数値の側の条件も書かれています。同章は、半導体製造プロセスの測定と制御に使う装置を校正するときは、校正用の標準試料の認証値の不確かさが生産プロセスばらつきの4分の1より小さい範囲へ収まる必要があるとしています。ドーパントプロファイルのように正確な測定が要る用途では、標準試料の認証値の正確さがバイアスとばらつきの双方を含めて、要求される最終的な正確さの4分の1より良い範囲へ収まる必要がある、という書き方です。標準試料の場所や時間による特性値の変動も、望む校正の不確かさより十分小さく収める条件が付いています。
参照計測を構えたあとも居座るものがあります
Section titled “参照計測を構えたあとも居座るものがあります”第一に、正確さの見積もりは標準試料の中で片づく範囲を超えます。ITRS 2007年版のメトロロジの章の和訳は、バイアスが試料に依存しているため、正確さを標準試料や標準物質から正当に見積もる道が閉ざされていると述べ、標準試料が対象とする製品やプロセスとは別物だと続けています。残った開きを引き受けるのは計測の相関取りの側で、同章も、スキャトロメトリの計測用の構造で得たCDと回路の中のパターンのCDとのあいだで、相関を取る必要を並べています。
第二に、参照計測が回るのは目盛づけと追跡までです。NEDOの実用化ドキュメントによれば、最初に開発されたレーザー干渉計を組み込んだ原子間力顕微鏡での標準マイクロスケールの校正は年間に5個程度で、計測条件の最適化に約1カ月、温度が落ち着くまで1日以上を要しました。後継の深紫外レーザー回折式ピッチ校正装置でも1日に5個です。返す値の性質も2台で別々です。同ドキュメントによれば、原子間力顕微鏡は装置分解能が0.04ナノメートルで、どの目盛間隔の標準マイクロスケールにも校正が届き、1回に測れる領域が狭いぶん、狭い領域ごとの値を返します。深紫外レーザー回折式ピッチ校正装置のほうは、レーザーの当たった領域の平均が計測値として返ります。日々流れるロットを直接測る役は、装置マッチングと量産機の側へ渡ります。
第三に、人の側にも条件が付きます。同章は、測定に携わるプロセスエンジニアに対し、標準試料の取りまわしと、得られた値の判断について、十分な教育と訓練を積ませる必要があるとしています。新しい世代の立ち上げ、とりわけ材料開発の段階やプロセス装置の開発初期には、適切な標準試料が使える状態にあることを条件に挙げてもいます。
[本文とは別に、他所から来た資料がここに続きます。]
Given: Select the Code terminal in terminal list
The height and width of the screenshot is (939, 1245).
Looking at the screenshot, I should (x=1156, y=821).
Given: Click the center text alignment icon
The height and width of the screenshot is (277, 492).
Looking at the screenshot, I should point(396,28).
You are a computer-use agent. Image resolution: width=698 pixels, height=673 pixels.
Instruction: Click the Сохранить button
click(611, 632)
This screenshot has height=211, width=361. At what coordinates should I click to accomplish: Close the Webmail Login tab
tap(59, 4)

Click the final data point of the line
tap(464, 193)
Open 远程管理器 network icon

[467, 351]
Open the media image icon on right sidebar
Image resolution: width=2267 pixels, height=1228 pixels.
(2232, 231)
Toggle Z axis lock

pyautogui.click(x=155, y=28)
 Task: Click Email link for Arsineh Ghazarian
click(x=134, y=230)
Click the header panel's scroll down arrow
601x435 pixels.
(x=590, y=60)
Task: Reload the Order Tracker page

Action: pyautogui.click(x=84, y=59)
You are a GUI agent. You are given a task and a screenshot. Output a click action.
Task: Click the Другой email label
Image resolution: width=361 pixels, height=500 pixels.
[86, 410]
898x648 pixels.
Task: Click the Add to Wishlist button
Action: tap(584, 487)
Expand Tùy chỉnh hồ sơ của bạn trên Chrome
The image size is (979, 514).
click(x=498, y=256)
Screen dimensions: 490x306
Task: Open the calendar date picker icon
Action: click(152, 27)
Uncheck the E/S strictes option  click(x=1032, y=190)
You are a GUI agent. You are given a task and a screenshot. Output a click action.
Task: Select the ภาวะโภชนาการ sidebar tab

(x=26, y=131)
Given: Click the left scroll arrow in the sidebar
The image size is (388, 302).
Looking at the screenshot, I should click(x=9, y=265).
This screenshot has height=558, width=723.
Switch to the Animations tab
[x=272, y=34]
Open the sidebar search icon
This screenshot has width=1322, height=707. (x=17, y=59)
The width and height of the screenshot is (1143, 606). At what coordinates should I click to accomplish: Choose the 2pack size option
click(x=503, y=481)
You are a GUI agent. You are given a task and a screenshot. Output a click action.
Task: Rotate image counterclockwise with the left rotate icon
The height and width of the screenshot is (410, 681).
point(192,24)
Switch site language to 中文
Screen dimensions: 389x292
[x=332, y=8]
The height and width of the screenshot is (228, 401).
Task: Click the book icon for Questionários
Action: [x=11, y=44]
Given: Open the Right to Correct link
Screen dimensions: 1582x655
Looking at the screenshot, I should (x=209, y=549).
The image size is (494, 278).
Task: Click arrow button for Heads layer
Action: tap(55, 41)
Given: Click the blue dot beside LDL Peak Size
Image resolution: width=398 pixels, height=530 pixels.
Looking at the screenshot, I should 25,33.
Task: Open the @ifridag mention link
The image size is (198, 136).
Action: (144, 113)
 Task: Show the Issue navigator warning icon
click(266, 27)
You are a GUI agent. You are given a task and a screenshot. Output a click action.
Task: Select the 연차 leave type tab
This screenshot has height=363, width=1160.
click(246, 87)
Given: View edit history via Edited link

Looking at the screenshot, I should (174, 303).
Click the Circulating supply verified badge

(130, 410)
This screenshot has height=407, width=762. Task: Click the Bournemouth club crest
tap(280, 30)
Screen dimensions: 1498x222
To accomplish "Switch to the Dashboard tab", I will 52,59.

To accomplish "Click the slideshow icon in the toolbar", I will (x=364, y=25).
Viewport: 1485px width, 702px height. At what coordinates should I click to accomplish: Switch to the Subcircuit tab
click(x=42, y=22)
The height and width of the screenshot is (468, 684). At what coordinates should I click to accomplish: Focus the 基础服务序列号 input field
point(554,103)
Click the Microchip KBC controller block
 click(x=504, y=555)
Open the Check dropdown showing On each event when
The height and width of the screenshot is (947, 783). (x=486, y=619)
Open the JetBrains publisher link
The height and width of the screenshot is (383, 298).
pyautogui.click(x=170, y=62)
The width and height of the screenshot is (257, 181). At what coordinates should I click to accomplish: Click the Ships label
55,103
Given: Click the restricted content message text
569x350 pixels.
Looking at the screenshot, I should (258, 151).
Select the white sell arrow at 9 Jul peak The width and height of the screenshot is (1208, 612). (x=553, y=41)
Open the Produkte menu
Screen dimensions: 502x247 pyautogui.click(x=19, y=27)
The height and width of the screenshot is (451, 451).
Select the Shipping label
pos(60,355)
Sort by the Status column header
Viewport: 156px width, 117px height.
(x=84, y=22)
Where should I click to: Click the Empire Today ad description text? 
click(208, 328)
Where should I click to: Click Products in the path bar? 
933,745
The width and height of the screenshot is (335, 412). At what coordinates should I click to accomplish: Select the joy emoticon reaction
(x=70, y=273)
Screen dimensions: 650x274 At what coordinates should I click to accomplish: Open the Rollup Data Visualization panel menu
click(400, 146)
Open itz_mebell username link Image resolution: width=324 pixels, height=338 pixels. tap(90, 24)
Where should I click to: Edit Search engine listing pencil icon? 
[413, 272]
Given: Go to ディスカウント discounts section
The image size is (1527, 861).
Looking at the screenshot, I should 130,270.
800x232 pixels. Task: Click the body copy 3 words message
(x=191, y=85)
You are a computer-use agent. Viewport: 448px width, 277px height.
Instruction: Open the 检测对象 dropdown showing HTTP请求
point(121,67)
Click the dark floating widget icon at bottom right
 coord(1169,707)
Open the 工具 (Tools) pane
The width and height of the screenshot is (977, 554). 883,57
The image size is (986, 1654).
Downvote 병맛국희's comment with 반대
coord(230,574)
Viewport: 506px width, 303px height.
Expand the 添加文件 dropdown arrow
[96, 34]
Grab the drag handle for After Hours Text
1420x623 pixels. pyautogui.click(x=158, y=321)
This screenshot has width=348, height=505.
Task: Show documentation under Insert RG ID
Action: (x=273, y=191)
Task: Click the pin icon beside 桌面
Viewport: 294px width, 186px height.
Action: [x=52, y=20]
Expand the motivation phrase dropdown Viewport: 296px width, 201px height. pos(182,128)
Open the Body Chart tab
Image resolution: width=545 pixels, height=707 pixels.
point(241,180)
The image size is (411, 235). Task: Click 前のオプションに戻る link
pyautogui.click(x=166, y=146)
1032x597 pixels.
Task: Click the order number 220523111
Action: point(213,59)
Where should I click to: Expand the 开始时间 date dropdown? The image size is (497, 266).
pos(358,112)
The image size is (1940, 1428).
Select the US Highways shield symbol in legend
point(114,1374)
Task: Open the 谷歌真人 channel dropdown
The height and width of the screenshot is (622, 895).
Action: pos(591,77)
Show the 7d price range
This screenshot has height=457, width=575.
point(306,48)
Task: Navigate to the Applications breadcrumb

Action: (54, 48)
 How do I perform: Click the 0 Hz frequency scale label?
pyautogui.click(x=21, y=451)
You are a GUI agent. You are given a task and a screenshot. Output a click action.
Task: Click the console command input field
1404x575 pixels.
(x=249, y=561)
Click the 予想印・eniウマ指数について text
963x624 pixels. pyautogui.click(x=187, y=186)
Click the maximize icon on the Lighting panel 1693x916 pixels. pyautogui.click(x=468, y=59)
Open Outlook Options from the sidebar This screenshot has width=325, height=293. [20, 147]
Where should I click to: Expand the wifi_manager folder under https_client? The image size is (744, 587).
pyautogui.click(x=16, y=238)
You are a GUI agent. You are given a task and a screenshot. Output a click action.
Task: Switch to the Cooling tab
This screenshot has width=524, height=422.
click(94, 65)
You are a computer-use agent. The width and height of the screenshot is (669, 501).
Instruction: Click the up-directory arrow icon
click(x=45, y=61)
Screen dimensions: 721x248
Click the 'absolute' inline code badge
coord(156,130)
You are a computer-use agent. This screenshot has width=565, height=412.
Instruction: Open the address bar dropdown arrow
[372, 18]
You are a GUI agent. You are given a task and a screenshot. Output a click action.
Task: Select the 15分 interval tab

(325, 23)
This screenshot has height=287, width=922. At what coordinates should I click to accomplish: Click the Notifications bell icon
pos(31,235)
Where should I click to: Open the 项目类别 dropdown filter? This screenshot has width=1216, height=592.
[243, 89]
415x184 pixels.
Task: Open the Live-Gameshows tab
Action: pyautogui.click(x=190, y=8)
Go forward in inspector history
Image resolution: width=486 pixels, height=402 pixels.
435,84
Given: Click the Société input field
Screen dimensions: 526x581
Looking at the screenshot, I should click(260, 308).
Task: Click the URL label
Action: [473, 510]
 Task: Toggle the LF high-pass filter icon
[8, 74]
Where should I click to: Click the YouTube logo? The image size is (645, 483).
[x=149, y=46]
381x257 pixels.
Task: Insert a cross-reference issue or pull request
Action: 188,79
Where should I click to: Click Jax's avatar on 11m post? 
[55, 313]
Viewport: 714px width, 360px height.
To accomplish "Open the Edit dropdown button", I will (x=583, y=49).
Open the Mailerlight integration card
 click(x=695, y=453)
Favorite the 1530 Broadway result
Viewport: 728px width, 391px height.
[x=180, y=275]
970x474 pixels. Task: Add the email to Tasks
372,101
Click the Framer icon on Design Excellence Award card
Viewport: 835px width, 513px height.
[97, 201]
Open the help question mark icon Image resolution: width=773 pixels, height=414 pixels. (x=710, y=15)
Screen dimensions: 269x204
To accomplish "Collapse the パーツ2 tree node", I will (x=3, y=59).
産総研の計量標準総合センターは、測定器が校正の連鎖によって国家標準を基準に校正されたと確かめられる状態を計量トレーサビリティと呼び、認定された校正機関を使えば途中の連鎖をたどる手間を省いたままこれを確保できるとしています。参照計測は、その連鎖の末端を工場の中まで引き込むための仕掛けにあたります。OCDや測長SEMが返す数値は速く、トレーサビリティを担う側は遅く、計測の全体はこの2つの組み合わせで立っています。
よくある質問(FAQ)
Section titled “よくある質問(FAQ)”参照計測とは何ですか?
量産用の計測装置とは別に、桁違いに正確で安定した計測系を用意し、その値を基準にして現場の装置へ目盛を与え、装置間の差を追い続ける仕組みです。ITRS 2007年版のメトロロジの章の和訳では、基準計測システム、いわゆるRMSという名前で出てきます。
1台の装置を指すのですか?
1台のこともあれば、一組のこともあります。同章は、RMSを一つの機器であるか、いろいろな寸法測定の側面において複数の機器がそれぞれの性能で互いに補完し合う一組の機器だと記しています。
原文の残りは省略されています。